_What you should do_:
Continue the seminar announcement on AI-based optimization that follows, picking up right after its last sentence.

_Page text_:
▼

OPTIMA Public Seminar 31 August 2022 16:00
AI-Based Optimization:
Examples in Product Development and Manufacturing
I use the term “AI-Based Optimization” in a quite generic way to characterize data-driven optimization methods and tasks. In the first part of the talk, I will focus on the idea to automatically optimize the optimization algorithm, which has been around for quite some time now. For algorithm configuration, I will present some examples illustrating that this task can be handled by direct global optimization algorithms as well. I will give an example of how a combinatorial design space of 4608 configuration variants of evolution strategies can be explored and analyzed using data mining. This approach provides an opportunity for discovering the unexplored areas of the optimization algorithm design space.
In the second part of the presentation, I will discuss a range of real-world applications for which we develop and deploy AI-based solutions in product development and manufacturing. Such applications include, but are not limited to, heuristic optimization algorithms. This part of the talk will be high-level, providing an overview and some lessons learned.
Brief Biography
Thomas Bäck (Fellow, IEEE) received the Diploma degree in Computer Science in 1990 and the PhD degree in Computer Science in 1994, both from the University of Dortmund, Germany. He is a Professor of Computer Science with the Leiden Institute of Advanced Computer Science (LIACS), Leiden University, Netherlands. His research interests include evolutionary computation, machine learning, and real-world applications, especially in sustainable smart industry and health.

▲

_Data for analysis_:
▼

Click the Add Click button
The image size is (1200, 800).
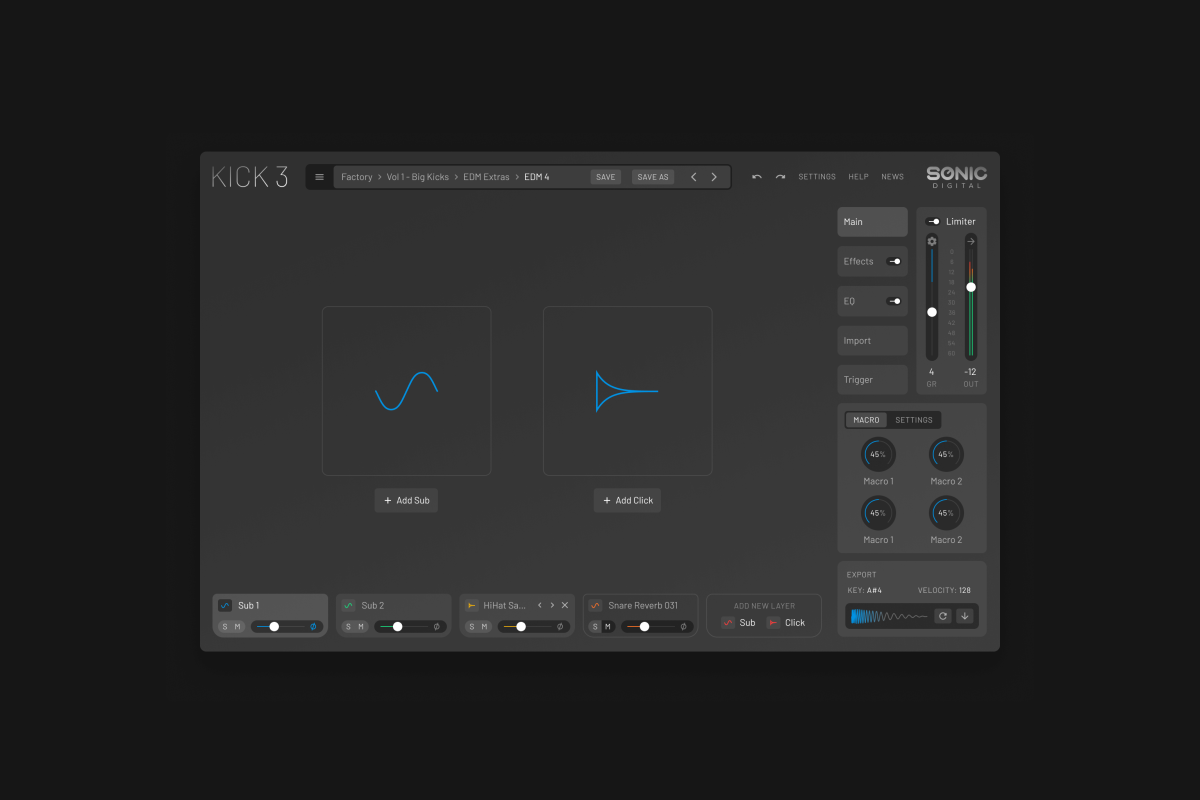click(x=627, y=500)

▲
▼

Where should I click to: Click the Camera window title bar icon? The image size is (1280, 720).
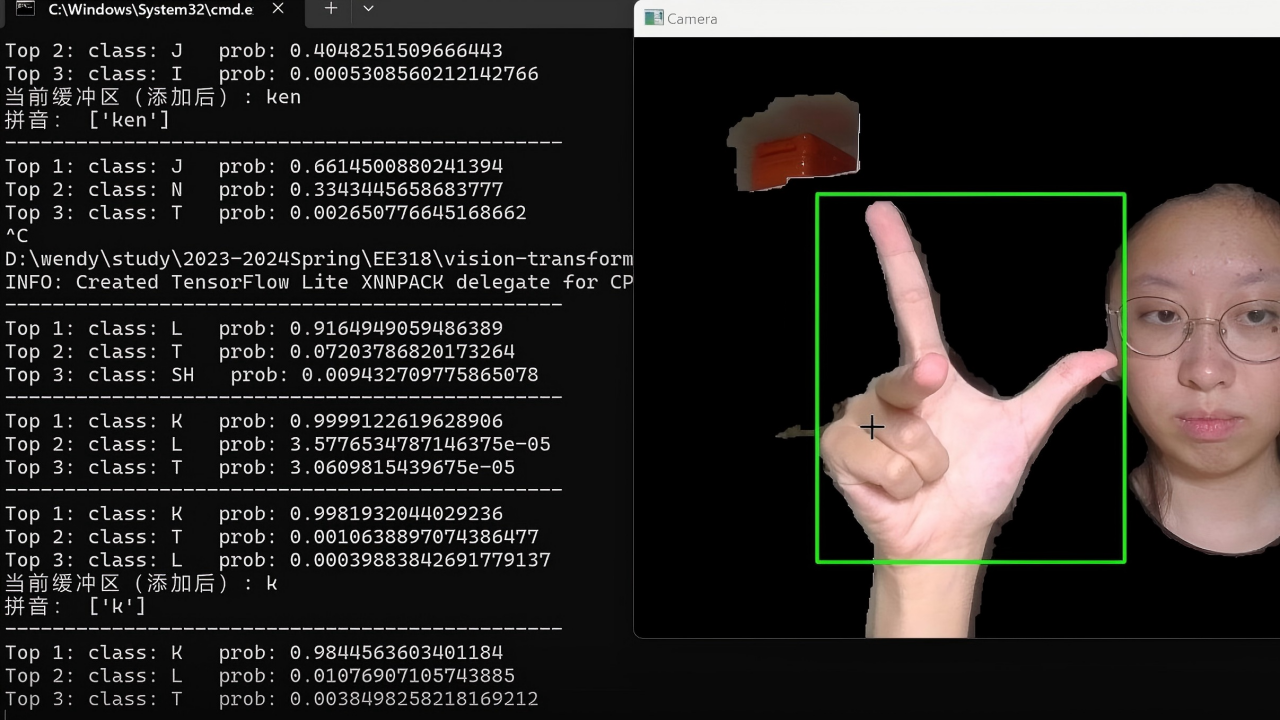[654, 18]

▲

_Reply to the task_:
Dr. Bäck has been elected as a member of the Royal Netherlands Academy of Arts and Sciences (KNAW, 2021), an IEEE Fellow (class of 2022), and as a member of Academia Europaea (2022). He was a recipient of the IEEE Computational Intelligence Society (CIS) Evolutionary Computation Pioneer Award in 2015, was elected a Fellow of the International Society of Genetic and Evolutionary Computation in 2003, and received the best PhD thesis award from the German Society of Computer Science (GI) in 1995.
He currently serves as an Associate Editor for the IEEE Transactions on Evolutionary Computation and Artificial Intelligence Review journals and area editor for the ACM Transactions on Evolutionary Learning and Optimization. He is an editorial board member of the Natural Computing Journal (Springer), Artificial Intelligence Journal, Journal of Big Data (Springer), and Journal of Intelligent Manufacturing (Springer). He was also co-editor-in-chief of the Handbook of Evolutionary Computation (CRC Press/Taylor & Francis 1997), co-editor of the Handbook of Natural Computing (Springer, 2013), author of Evolutionary Computation in Theory and Practice (OUP, New York, 1996) and co-author of Contemporary Evolution Strategies (Springer, 2013).